DATA SUPPLIED below:

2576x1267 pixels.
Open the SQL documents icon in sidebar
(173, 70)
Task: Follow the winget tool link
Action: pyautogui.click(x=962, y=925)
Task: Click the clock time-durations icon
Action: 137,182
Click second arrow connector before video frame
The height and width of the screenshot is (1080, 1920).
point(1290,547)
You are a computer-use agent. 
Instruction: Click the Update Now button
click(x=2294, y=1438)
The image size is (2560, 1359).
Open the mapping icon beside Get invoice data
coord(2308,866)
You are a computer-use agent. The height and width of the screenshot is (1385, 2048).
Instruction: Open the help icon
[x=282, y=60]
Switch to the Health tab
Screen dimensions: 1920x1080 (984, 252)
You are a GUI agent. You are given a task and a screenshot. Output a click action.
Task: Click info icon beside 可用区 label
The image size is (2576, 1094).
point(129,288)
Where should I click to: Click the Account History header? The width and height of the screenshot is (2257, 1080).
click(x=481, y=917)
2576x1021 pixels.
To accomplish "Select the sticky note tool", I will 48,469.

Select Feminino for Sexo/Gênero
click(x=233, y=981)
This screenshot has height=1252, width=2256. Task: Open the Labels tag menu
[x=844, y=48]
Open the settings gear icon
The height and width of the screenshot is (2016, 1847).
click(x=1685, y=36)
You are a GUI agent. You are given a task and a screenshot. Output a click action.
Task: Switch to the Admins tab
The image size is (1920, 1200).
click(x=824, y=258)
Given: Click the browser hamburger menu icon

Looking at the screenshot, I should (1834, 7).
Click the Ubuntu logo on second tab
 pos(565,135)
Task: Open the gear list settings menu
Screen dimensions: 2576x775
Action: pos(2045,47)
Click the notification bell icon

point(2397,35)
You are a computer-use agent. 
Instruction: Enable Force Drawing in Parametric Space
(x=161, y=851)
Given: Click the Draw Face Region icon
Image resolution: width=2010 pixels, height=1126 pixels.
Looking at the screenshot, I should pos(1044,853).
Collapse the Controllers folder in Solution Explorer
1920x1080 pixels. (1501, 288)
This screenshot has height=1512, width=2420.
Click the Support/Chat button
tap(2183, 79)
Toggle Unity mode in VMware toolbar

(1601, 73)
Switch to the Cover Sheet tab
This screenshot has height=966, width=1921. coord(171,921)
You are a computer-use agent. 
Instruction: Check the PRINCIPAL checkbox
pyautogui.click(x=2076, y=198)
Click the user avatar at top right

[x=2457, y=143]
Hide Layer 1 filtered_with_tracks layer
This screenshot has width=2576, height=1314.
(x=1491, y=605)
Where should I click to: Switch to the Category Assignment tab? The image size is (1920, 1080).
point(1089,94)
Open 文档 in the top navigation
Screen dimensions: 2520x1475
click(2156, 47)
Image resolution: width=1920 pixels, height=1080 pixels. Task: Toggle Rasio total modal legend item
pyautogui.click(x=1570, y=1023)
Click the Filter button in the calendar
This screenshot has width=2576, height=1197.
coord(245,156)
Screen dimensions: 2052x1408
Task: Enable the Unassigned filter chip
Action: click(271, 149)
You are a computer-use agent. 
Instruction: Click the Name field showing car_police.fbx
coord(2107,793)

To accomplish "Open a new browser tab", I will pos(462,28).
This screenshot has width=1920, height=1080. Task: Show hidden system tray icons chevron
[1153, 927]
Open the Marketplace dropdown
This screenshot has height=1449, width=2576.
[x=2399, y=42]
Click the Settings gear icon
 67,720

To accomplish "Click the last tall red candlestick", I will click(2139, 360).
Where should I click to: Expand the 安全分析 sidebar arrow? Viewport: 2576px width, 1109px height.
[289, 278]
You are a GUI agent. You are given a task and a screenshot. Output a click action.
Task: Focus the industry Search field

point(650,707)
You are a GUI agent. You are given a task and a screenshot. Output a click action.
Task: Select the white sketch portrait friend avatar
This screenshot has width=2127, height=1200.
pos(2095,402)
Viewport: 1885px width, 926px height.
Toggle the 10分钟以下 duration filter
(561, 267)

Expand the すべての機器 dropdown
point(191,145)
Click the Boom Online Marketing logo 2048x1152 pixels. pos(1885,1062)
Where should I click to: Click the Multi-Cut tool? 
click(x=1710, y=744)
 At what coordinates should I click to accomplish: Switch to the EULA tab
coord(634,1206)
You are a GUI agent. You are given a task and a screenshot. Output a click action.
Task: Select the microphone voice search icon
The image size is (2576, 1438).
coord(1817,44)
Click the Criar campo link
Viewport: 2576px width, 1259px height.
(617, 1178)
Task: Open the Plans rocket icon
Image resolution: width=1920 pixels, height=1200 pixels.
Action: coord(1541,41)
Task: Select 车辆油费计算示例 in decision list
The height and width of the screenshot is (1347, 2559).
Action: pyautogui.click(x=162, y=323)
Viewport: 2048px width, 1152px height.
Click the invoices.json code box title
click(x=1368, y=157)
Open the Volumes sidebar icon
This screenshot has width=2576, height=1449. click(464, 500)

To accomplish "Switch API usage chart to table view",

End of DATA SUPPLIED.

▸ DESCRIPTION OF THE TASK
Would you write out the full listing exactly as given?

▸ EXERCISE OUTPUT
2576x1267 pixels.
Open the SQL documents icon in sidebar
(173, 70)
Task: Follow the winget tool link
Action: pyautogui.click(x=962, y=925)
Task: Click the clock time-durations icon
Action: 137,182
Click second arrow connector before video frame
The height and width of the screenshot is (1080, 1920).
point(1290,547)
You are a computer-use agent. 
Instruction: Click the Update Now button
click(x=2294, y=1438)
The image size is (2560, 1359).
Open the mapping icon beside Get invoice data
coord(2308,866)
You are a computer-use agent. The height and width of the screenshot is (1385, 2048).
Instruction: Open the help icon
[x=282, y=60]
Switch to the Health tab
Screen dimensions: 1920x1080 (984, 252)
You are a GUI agent. You are given a task and a screenshot. Output a click action.
Task: Click info icon beside 可用区 label
The image size is (2576, 1094).
point(129,288)
Where should I click to: Click the Account History header? The width and height of the screenshot is (2257, 1080).
click(x=481, y=917)
2576x1021 pixels.
To accomplish "Select the sticky note tool", I will 48,469.

Select Feminino for Sexo/Gênero
click(x=233, y=981)
This screenshot has height=1252, width=2256. Task: Open the Labels tag menu
[x=844, y=48]
Open the settings gear icon
The height and width of the screenshot is (2016, 1847).
click(x=1685, y=36)
You are a GUI agent. You are given a task and a screenshot. Output a click action.
Task: Switch to the Admins tab
The image size is (1920, 1200).
click(x=824, y=258)
Given: Click the browser hamburger menu icon

Looking at the screenshot, I should (1834, 7).
Click the Ubuntu logo on second tab
 pos(565,135)
Task: Open the gear list settings menu
Screen dimensions: 2576x775
Action: pos(2045,47)
Click the notification bell icon

point(2397,35)
You are a computer-use agent. 
Instruction: Enable Force Drawing in Parametric Space
(x=161, y=851)
Given: Click the Draw Face Region icon
Image resolution: width=2010 pixels, height=1126 pixels.
Looking at the screenshot, I should pos(1044,853).
Collapse the Controllers folder in Solution Explorer
1920x1080 pixels. (1501, 288)
This screenshot has height=1512, width=2420.
Click the Support/Chat button
tap(2183, 79)
Toggle Unity mode in VMware toolbar

(1601, 73)
Switch to the Cover Sheet tab
This screenshot has height=966, width=1921. coord(171,921)
You are a computer-use agent. 
Instruction: Check the PRINCIPAL checkbox
pyautogui.click(x=2076, y=198)
Click the user avatar at top right

[x=2457, y=143]
Hide Layer 1 filtered_with_tracks layer
This screenshot has width=2576, height=1314.
(x=1491, y=605)
Where should I click to: Switch to the Category Assignment tab? The image size is (1920, 1080).
point(1089,94)
Open 文档 in the top navigation
Screen dimensions: 2520x1475
click(2156, 47)
Image resolution: width=1920 pixels, height=1080 pixels. Task: Toggle Rasio total modal legend item
pyautogui.click(x=1570, y=1023)
Click the Filter button in the calendar
This screenshot has width=2576, height=1197.
coord(245,156)
Screen dimensions: 2052x1408
Task: Enable the Unassigned filter chip
Action: click(271, 149)
You are a computer-use agent. 
Instruction: Click the Name field showing car_police.fbx
coord(2107,793)

To accomplish "Open a new browser tab", I will pos(462,28).
This screenshot has width=1920, height=1080. Task: Show hidden system tray icons chevron
[1153, 927]
Open the Marketplace dropdown
This screenshot has height=1449, width=2576.
[x=2399, y=42]
Click the Settings gear icon
 67,720

To accomplish "Click the last tall red candlestick", I will click(2139, 360).
Where should I click to: Expand the 安全分析 sidebar arrow? Viewport: 2576px width, 1109px height.
[289, 278]
You are a GUI agent. You are given a task and a screenshot. Output a click action.
Task: Focus the industry Search field

point(650,707)
You are a GUI agent. You are given a task and a screenshot. Output a click action.
Task: Select the white sketch portrait friend avatar
This screenshot has width=2127, height=1200.
pos(2095,402)
Viewport: 1885px width, 926px height.
Toggle the 10分钟以下 duration filter
(561, 267)

Expand the すべての機器 dropdown
point(191,145)
Click the Boom Online Marketing logo 2048x1152 pixels. pos(1885,1062)
Where should I click to: Click the Multi-Cut tool? 
click(x=1710, y=744)
 At what coordinates should I click to accomplish: Switch to the EULA tab
coord(634,1206)
You are a GUI agent. You are given a task and a screenshot. Output a click action.
Task: Select the microphone voice search icon
The image size is (2576, 1438).
coord(1817,44)
Click the Criar campo link
Viewport: 2576px width, 1259px height.
(617, 1178)
Task: Open the Plans rocket icon
Image resolution: width=1920 pixels, height=1200 pixels.
Action: coord(1541,41)
Task: Select 车辆油费计算示例 in decision list
The height and width of the screenshot is (1347, 2559).
Action: pyautogui.click(x=162, y=323)
Viewport: 2048px width, 1152px height.
Click the invoices.json code box title
click(x=1368, y=157)
Open the Volumes sidebar icon
This screenshot has width=2576, height=1449. click(464, 500)

To accomplish "Switch API usage chart to table view",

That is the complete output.